On the 28 RSS I would recommend:
1. A pocket door for the front bunk room instead of the curtain.
2. Full tub and shower door.
3. Shades instead of blinds especially in the sleeping areas.
4. Higher ground clearance.


----------



## Scrib (Jun 28, 2005)

In our first year of use, we have found the range hood vent issue to be the single largest flaw. I actually had to move the smoke detector into the bunkhouse, so that we could use the stove.


----------



## FraTra (Aug 21, 2006)

1) Marine grade plywood decking instead of OSB.

2) Vent range hood to the outside.

3) Include a bunk ladder for the 25RSS.

4) Better cabinet door latches.

5) better/beefier top anchor points for the queen slide support rail.

6) switch the sofa slide to a dinnete slide on the 25RSS.


----------



## egregg57 (Feb 13, 2006)

mswalt said:


> On the 31RQS, you have basically the same problem....you can't get from the door or the bedroom to the bathroom without climbing over the bed. If they extended the trailer about six inches, you could turn the sofa sideways and open it out facing the entertainment center. That makes it easier to watch tv anyway.
> 
> Also, put a door stop between the sliding bedroom door and the wall. During travel, the door will sometimes slide off it's track. It's a pain to take off the valance (which means you have to unscrew it) re-hang the door, and put the valance back up. I usually have to stuff something in the couple inches between the door and the wall but that, too, should be unnecessary.
> 
> ...


 Roger that Mark! My only complaint I think. I have a seperate issue on fifth wheels. I think the 31RQS is the best yet of designs. the 32BHDS is a close second. the loss of the rear exterior storage compartment is a killer for us.

Eric

Weight issue or not segregate the bathroom from the bedroom in the fifth wheel. Most fifth wheels are set up this way but more recently my DW and I have seen a few that have done just that.

Keep the interiors looking fresh and unique.

and keep functionality and comfort in mind. Marks comment about shifting the couch got me thinking.
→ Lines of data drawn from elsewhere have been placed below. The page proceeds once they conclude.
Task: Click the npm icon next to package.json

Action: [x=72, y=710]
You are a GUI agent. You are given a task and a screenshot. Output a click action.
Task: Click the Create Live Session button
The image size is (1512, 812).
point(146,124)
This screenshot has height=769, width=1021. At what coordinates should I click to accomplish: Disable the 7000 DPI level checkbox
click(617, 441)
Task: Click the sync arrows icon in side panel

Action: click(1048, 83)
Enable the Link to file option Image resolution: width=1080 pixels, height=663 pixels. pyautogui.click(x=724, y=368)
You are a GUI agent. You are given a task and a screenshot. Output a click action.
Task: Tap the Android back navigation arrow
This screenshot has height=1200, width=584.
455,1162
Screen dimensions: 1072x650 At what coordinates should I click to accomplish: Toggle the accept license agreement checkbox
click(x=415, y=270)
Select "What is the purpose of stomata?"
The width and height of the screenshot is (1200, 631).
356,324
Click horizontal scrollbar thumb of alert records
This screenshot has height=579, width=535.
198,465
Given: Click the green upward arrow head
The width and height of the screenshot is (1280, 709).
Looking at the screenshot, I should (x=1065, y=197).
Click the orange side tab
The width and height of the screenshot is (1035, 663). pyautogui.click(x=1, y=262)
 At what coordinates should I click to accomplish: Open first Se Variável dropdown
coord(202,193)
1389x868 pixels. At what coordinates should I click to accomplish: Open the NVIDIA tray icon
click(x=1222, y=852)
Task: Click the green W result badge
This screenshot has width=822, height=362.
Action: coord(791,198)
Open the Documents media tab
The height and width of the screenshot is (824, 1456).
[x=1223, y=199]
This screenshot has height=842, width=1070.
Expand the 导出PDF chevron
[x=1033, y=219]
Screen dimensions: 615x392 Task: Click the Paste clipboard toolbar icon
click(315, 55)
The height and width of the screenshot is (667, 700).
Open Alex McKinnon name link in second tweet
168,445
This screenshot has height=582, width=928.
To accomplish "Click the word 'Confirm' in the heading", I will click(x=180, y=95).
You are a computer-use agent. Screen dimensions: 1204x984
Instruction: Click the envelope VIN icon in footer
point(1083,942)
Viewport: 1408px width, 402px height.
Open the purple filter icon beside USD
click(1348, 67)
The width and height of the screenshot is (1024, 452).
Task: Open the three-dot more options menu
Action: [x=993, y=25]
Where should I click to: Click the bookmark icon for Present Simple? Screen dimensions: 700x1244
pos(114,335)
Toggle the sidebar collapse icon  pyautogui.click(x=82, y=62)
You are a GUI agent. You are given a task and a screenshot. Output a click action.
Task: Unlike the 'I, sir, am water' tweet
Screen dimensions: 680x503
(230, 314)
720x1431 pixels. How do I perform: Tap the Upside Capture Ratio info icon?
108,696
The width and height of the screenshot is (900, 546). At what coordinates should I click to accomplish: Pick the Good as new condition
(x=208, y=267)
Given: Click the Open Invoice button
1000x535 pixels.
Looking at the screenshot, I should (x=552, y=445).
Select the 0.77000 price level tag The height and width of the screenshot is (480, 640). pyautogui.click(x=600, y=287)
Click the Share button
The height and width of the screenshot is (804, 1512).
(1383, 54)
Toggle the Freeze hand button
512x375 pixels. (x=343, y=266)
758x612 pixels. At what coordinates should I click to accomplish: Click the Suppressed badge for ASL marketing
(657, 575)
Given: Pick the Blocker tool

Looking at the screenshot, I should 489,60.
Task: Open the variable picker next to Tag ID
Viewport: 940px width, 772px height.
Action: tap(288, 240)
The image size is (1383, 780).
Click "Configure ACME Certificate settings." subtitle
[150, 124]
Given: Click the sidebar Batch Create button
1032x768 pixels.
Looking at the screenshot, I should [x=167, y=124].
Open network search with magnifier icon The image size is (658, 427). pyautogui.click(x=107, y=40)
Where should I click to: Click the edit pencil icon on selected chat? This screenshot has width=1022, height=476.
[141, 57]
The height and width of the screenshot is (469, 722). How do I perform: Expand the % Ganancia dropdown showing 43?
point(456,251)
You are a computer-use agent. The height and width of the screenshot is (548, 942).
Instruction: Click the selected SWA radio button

why not put the couch on a arched locking track that when the slide is extended the couch can be rotated 90^ to face the entertainment center.....HMMMM Mod here?!


----------



## RizFam (Feb 25, 2006)

The first thing that pops into my mind is what Fire44 stated, more options when ordering. Keystone should give buyers the option of a full tub over the step tub on the models that would permit. Also, the option of a full tub in the Sydney's as well.


----------



## OutbackPM (Sep 14, 2005)

Wow, what a great list so far.

For our 26RS I would add a drawer instead of the tip out in the kitchen.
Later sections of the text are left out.